A panel of experts organized by SchoolSAFE Communications identified high-priority interoperable communications issues for The Briefings: A National School Safety Symposium at Columbine High School.
Centennial, CO, October 19, 2015 (Newswire.com) - The Briefings: A National School Safety Symposium at Columbine High School, invited SchoolSAFE Communications to organize a panel discussion on June 18, 2015, that would help communities understand the importance of direct communication with first responders.
The SchoolSAFE panel identified key communications issues that schools must address in the school safety planning stages: understanding the difference between communications operability and interoperability, analyzing an incident timeline to improve coordinated response outcomes, the need for full-scale exercises that test and evaluate interoperable communications, and defining the roles and responsibilities in sharing just-in-time information.

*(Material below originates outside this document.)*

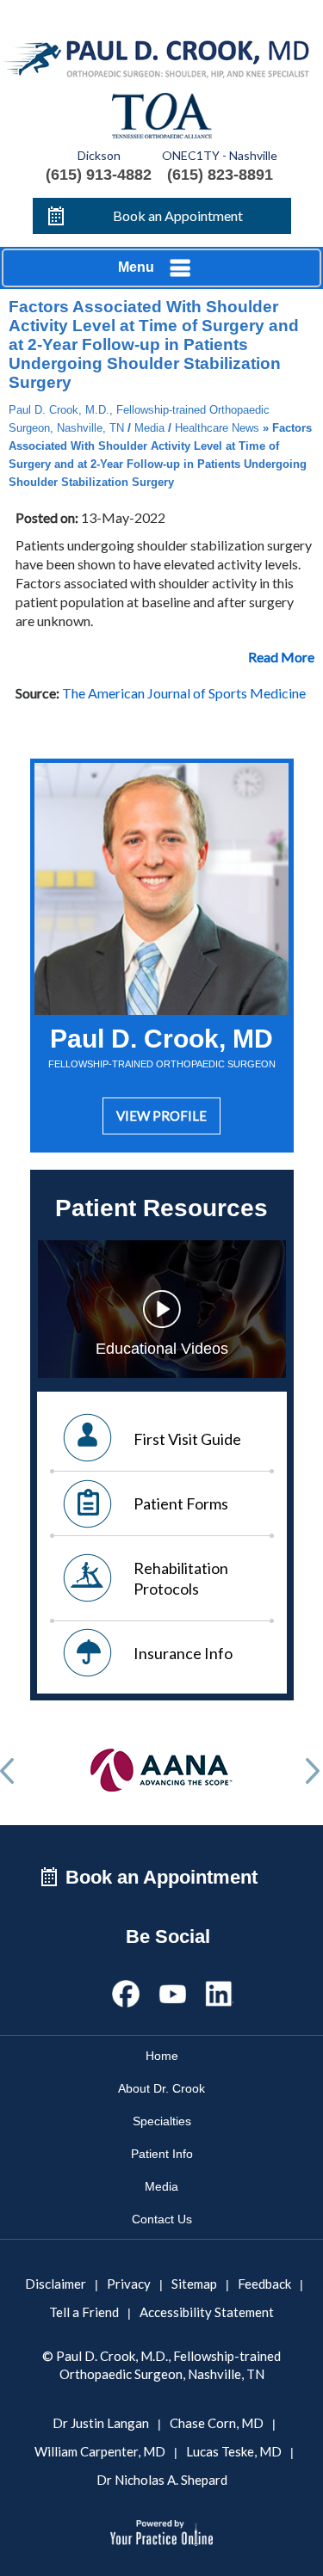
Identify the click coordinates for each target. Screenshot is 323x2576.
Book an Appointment (178, 215)
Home (162, 2056)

The symposium was hosted by the I Love U Guys Foundation, a non-profit created to "restore and protect the joy of youth through educational programs and positive actions in collaboration with families, schools, communities, organizations and government entities."
The Symposium examines lessons learned from traumatic events and reveals new preemptive school safety measures.
The symposium's line-up of leading school safety experts included Foundation Executive Director John-Michael Keyes, former Columbine High School Principal Frank DeAngelis, Lieutenant Colonel David Grossman, Police Psychologist Dr. John Nicoletti, and other international speakers.
SchoolSAFE’s presentation featured radio communications from the perspective of a telecommunications innovator, sheriff’s office bureau chief, district safety director, and a boots-on-the-ground responder.
Mike Coleman, SchoolSAFE Vice-President, discussed the difference between two-way radio communications operability and interoperability and compared typical response outcomes with and without real time radio communication between schools and first responders.
Tim Moore, Bureau Chief at Douglas County Sheriff’s Office, conducted a moment-by-moment timeline analysis of a bomb scare reenactment in a Douglas County school in order to show where time can be saved to achieve an improved response outcome with interoperable communications.
Greg Keasling, the Director Student Services at Pueblo District 70, discussed how he has integrated interoperable radio communications in every school in his district in such a way that has changed the culture within the schools. He emphasized the importance of full-scale exercises that include multiple agencies, school personnel, and students, and the value of the lessons these stakeholders learn after each exercise.
- Micah Richardson, Director of Safety and Response at Southeast Christian Church and School in Colorado, as well as a former EMT, discussed what he calls The Response Window: the opportunity for crucial communications that must take into account who is involved, the relationships needed, and the valuable information that is shared prior to entering the emergency situation.
The Briefings is an annual and week-long event, featuring nationally recognized speakers and experts on school safety and school climate. According to the Foundation, the Symposium "examines lessons learned from traumatic events and reveals new preemptive school safety measures." Attendees included school safety team members, administrators, first responders, victim advocates, and volunteers.